During load testing after the migration, we noticed aggregation and statistics queries are taking longer compared to Elasticsearch 1.7.3. We compared response times using instrumented metrics from our application. We are unsure if the slower response is due to a bottleneck in our application code or the Elasticsearch cluster itself. The only changes in our application were moving to the Elasticsearch Java API client and required query changes.
For comparison, the queries that use aggregaion/statistics took < 100ms (95th Percentile) and after migration the response times are close to 300ms(95th percentile.). The average response times shot from around 30ms to 70ms.

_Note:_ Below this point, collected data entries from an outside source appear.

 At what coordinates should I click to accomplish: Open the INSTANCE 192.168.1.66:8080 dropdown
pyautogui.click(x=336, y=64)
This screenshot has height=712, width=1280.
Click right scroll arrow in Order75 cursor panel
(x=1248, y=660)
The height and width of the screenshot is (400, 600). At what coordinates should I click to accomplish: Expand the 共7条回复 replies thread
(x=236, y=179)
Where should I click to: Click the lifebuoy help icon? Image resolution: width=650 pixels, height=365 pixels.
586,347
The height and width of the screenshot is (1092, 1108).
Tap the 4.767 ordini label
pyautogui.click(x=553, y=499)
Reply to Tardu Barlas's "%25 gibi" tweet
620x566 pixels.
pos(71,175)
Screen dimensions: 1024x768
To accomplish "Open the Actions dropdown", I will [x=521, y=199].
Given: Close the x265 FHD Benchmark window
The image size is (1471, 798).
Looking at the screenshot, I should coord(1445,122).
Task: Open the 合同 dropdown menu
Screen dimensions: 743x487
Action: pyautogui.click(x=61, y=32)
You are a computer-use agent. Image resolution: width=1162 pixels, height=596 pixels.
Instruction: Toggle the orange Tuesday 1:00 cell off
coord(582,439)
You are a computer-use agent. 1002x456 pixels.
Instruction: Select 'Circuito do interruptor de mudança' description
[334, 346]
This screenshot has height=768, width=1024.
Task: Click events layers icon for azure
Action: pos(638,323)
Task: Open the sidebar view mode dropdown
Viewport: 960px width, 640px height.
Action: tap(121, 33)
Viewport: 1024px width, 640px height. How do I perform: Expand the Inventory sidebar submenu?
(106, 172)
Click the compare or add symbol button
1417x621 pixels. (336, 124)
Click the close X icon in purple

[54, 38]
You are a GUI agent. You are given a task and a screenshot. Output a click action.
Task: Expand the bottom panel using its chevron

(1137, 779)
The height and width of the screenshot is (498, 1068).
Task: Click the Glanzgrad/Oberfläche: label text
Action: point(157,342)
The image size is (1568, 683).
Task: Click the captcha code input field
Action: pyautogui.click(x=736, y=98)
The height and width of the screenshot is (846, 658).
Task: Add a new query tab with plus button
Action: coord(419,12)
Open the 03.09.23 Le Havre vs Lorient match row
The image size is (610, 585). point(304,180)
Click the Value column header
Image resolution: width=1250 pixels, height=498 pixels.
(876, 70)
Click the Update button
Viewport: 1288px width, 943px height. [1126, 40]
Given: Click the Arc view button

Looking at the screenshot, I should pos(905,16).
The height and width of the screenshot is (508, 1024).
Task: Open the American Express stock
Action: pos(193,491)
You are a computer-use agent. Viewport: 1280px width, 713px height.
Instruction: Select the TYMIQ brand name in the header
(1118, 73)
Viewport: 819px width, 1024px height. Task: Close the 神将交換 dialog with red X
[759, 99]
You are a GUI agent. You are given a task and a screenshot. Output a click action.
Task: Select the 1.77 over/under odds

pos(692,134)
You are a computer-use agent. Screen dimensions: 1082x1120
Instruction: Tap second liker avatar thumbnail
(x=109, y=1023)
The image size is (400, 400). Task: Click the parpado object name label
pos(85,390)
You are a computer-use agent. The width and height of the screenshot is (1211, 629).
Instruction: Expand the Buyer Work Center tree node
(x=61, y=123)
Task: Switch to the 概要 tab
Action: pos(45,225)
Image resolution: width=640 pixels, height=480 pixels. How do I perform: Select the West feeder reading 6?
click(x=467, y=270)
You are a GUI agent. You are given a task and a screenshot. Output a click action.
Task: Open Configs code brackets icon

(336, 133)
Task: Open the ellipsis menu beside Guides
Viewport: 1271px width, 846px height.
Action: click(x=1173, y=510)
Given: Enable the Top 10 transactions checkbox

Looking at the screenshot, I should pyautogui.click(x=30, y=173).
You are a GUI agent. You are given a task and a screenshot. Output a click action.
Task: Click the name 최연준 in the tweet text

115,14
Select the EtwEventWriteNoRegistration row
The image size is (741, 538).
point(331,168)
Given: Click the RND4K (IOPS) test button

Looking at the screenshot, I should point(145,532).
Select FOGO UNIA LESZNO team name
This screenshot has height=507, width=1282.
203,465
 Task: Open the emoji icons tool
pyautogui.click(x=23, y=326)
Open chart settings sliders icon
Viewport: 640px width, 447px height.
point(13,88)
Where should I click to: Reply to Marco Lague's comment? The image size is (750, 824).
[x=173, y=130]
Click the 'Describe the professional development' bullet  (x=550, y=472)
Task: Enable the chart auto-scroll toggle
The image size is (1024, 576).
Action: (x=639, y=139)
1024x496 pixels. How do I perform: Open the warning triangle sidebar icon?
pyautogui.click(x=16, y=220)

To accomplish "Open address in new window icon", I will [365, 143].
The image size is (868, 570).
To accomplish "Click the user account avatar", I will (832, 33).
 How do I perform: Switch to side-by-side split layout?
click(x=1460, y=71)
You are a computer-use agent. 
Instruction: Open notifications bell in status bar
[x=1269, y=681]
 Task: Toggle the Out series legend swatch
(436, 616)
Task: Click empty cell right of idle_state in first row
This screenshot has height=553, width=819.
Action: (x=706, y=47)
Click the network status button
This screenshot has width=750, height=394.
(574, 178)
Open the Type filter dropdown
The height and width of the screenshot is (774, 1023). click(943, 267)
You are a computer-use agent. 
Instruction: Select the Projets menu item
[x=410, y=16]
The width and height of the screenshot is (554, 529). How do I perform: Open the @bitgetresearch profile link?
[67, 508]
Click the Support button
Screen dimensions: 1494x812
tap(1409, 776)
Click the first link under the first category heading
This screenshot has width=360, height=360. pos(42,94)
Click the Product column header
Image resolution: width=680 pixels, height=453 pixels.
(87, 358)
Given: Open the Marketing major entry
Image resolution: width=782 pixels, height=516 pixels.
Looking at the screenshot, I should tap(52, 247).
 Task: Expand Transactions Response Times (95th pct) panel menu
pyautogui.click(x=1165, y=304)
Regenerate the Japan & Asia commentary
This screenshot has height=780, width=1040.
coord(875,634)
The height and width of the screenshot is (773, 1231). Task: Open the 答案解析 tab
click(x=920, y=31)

Is there a way to monitor the time spent on aggregations within the Elasticsearch cluster? Currently we use the datadog interation for elasticsearch to monitor the cluster. Couldn't find any metric specific to aggregations. If there is an api call we should be able to integrate the metric. Any other suggestions to isolate the issue would also be helpful.
Here are some things we tried to improve performance:
- We tried setting "eager_global_ordinals" to true and also tried setting "execution_hint=map" as documented here
Please Let me know if you need any clarification or have suggestions on improving performance.
As another query we also noticed that Elasticsearch 8 requires larger coordinator nodes with more memory compared to 1.7.3. Is the coordinator node doing anything additional in Elasticsearch 8 versus 1.7.3?